Le temps passant, le riche seigneur entreprit un nouveau voyage à travers toutes ses possessions. Il vit que les plus proches s’étaient embellies et qu’elles n’étaient pas seulement riches en plantes utiles, mais aussi en plantes ornementales, en piscines, en fontaines, en bassins établis dans les maisons un peu partout et dans le voisinage.
“ Vous avez fait de ces demeures des maisons de riches ” observa le seigneur. “ Même moi, je n’ai pas tant de beautés superflues. ” Et il demanda : “ Mais les autres viennent-ils ? Leur avez-vous donné abondamment ? Les petits canaux sont-ils alimentés ?
– Oui, ils ont eu tout ce qu’ils ont demandé. Ils sont même exigeants, ils ne sont jamais contents, ils n’ont ni prudence ni mesure, ils viennent réclamer à toutes les heures comme si nous étions leurs serviteurs, et nous devons nous défendre pour protéger ce que nous avons. Ils ne se contentaient plus des canaux et des petites citernes, ils viennent jusqu’aux grandes.
– C’est la raison pour laquelle vous avez entouré vos propriétés de clôtures et mis en chacune des chiens féroces ?
– Oui, seigneur. Ils entraient sans précautions, ils prétendaient tout nous enlever et abîmaient tout…
– Mais leur avez-vous réellement donné ? Vous savez que c’est pour eux que j’ai fait cela, et que je vous ai établis comme intermédiaires entre le lac et leurs terres arides ? Je ne comprends pas… J’avais fait prendre suffisamment d’eau du lac pour qu’il y en ait pour tous, mais sans gaspillage.
– Et pourtant, crois bien que nous ne leur en avons jamais refusé. ”
Le seigneur se dirigea vers ses possessions plus lointaines. Les grands arbres adaptés à l’aridité du sol étaient verts et feuillus. “ Ils ont dit vrai ”, pensa le seigneur en les apercevant de loin qui frémissaient au vent. Mais il s’en approcha et vit par dessous le terrain brûlé ; les herbes que broutaient péniblement des brebis épuisées étaient presque sèches, les jardins près des maisons envahis par le sable. Puis il vit les premiers cultivateurs, souffrants, l’œil fébrile, et humiliés… Ils le regardaient et baissaient la tête en s’éloignant comme s’ils avaient peur de lui.

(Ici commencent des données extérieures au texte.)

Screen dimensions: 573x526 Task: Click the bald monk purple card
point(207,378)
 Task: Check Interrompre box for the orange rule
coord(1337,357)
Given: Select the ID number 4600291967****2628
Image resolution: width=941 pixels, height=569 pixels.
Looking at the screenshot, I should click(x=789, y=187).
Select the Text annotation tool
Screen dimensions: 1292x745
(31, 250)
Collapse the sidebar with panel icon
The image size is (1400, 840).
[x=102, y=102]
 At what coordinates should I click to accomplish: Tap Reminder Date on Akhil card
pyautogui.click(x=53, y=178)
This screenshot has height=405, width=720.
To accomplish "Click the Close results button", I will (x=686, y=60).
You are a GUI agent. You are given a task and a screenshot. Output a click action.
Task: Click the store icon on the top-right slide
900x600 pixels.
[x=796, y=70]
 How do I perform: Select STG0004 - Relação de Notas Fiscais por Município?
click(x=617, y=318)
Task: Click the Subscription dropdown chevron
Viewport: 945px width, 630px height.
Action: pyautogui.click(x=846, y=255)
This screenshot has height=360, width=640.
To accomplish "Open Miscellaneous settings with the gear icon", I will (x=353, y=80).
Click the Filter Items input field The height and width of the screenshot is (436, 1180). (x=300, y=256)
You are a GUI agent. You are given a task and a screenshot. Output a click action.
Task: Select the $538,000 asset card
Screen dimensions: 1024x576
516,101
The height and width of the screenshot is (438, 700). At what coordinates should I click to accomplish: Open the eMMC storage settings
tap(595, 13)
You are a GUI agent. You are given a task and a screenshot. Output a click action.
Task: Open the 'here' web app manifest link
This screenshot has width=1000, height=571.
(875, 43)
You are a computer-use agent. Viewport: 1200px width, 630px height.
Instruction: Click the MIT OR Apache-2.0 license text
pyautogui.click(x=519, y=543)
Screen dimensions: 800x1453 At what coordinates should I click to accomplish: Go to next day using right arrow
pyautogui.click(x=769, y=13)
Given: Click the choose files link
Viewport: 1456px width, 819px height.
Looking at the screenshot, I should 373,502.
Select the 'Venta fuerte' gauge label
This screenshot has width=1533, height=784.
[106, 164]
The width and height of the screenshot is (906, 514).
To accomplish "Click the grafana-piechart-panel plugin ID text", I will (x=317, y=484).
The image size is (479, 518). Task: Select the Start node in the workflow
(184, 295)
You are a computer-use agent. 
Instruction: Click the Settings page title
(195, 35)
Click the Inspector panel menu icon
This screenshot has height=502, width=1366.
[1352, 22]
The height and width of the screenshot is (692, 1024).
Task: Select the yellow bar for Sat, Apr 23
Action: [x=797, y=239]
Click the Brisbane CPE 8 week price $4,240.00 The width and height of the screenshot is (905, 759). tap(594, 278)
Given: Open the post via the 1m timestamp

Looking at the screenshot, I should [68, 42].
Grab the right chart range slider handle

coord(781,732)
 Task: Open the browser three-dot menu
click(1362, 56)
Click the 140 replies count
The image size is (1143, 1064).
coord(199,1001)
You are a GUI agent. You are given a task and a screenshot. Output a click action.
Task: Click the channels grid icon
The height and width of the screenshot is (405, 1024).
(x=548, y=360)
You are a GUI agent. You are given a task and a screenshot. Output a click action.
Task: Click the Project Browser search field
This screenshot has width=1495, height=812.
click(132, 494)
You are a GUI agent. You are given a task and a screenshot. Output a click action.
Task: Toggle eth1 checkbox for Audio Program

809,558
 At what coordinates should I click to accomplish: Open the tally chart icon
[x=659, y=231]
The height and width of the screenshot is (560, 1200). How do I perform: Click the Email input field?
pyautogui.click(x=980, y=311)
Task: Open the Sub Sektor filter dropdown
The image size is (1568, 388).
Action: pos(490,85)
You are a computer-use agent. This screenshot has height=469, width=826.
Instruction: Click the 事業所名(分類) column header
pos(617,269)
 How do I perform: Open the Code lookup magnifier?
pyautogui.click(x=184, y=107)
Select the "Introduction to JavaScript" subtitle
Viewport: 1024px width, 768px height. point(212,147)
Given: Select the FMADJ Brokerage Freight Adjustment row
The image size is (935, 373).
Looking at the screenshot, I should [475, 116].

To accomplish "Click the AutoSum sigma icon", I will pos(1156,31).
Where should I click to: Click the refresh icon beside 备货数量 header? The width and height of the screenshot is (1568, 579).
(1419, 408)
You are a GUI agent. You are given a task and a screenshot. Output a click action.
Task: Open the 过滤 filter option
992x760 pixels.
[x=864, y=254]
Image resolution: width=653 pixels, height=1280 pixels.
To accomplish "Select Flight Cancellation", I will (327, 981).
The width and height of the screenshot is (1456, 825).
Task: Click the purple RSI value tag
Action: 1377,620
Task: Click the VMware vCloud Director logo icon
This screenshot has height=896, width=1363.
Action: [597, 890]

Etonné de cette attitude, il les appela. Ils s’approchèrent en tremblant.
“ Que craignez-vous ? Ne suis-je plus votre bon seigneur qui a pris soin de vous et qui, par des travaux prévoyants, vous a soulagé de la pénurie de l’eau ? Pourquoi ces visages de malades ? Pourquoi ces terres arides ? Pourquoi les troupeaux sont-ils si chétifs ? Et pourquoi semblez-vous avoir peur de moi ? Parlez sans crainte, dites à votre seigneur ce qui vous fait souffrir. ”
Un homme prit la parole au nom de tous :
“ Seigneur, nous avons eu une grande déception et beaucoup de peine. Tu nous avais promis du secours, or nous avons perdu même ce que nous possédions auparavant ainsi que tout espoir en toi.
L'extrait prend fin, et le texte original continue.